### Jouw instructies
Neem alle onderstaande gegevens regel voor regel ongewijzigd over.

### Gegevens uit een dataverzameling
____________________
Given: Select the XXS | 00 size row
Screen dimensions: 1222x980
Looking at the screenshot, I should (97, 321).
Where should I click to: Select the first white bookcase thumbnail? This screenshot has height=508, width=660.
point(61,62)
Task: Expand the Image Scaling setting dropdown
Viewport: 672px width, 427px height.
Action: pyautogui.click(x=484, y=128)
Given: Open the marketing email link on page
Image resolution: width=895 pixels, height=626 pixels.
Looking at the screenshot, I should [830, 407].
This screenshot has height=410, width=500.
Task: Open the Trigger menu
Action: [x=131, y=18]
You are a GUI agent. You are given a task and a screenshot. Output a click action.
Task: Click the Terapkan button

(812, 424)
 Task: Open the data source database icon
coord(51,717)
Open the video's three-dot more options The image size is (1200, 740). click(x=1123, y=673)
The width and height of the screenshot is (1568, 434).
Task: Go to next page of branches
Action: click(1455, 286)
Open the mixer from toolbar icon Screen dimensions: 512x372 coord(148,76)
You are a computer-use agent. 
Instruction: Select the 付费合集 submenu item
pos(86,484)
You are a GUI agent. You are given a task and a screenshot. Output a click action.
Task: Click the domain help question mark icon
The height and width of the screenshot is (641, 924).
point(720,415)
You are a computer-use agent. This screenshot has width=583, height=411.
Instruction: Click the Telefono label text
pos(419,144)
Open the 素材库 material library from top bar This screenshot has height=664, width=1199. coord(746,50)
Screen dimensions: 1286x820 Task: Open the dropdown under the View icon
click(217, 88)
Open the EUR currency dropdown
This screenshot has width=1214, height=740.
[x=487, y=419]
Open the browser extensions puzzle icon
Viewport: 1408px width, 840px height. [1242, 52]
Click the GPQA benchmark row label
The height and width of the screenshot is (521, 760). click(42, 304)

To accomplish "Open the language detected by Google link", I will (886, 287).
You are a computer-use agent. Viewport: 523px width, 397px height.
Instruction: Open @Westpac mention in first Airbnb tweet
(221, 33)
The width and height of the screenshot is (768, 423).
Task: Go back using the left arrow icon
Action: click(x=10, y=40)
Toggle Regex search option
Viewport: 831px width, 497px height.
____________________
### Antwoord op opdracht
Given: Select the XXS | 00 size row
Screen dimensions: 1222x980
Looking at the screenshot, I should (97, 321).
Where should I click to: Select the first white bookcase thumbnail? This screenshot has height=508, width=660.
point(61,62)
Task: Expand the Image Scaling setting dropdown
Viewport: 672px width, 427px height.
Action: pyautogui.click(x=484, y=128)
Given: Open the marketing email link on page
Image resolution: width=895 pixels, height=626 pixels.
Looking at the screenshot, I should [830, 407].
This screenshot has height=410, width=500.
Task: Open the Trigger menu
Action: [x=131, y=18]
You are a GUI agent. You are given a task and a screenshot. Output a click action.
Task: Click the Terapkan button

(812, 424)
 Task: Open the data source database icon
coord(51,717)
Open the video's three-dot more options The image size is (1200, 740). click(x=1123, y=673)
The width and height of the screenshot is (1568, 434).
Task: Go to next page of branches
Action: click(1455, 286)
Open the mixer from toolbar icon Screen dimensions: 512x372 coord(148,76)
You are a computer-use agent. 
Instruction: Select the 付费合集 submenu item
pos(86,484)
You are a GUI agent. You are given a task and a screenshot. Output a click action.
Task: Click the domain help question mark icon
The height and width of the screenshot is (641, 924).
point(720,415)
You are a computer-use agent. This screenshot has width=583, height=411.
Instruction: Click the Telefono label text
pos(419,144)
Open the 素材库 material library from top bar This screenshot has height=664, width=1199. coord(746,50)
Screen dimensions: 1286x820 Task: Open the dropdown under the View icon
click(217, 88)
Open the EUR currency dropdown
This screenshot has width=1214, height=740.
[x=487, y=419]
Open the browser extensions puzzle icon
Viewport: 1408px width, 840px height. [1242, 52]
Click the GPQA benchmark row label
The height and width of the screenshot is (521, 760). click(42, 304)

To accomplish "Open the language detected by Google link", I will (886, 287).
You are a computer-use agent. Viewport: 523px width, 397px height.
Instruction: Open @Westpac mention in first Airbnb tweet
(221, 33)
The width and height of the screenshot is (768, 423).
Task: Go back using the left arrow icon
Action: click(x=10, y=40)
Toggle Regex search option
Viewport: 831px width, 497px height.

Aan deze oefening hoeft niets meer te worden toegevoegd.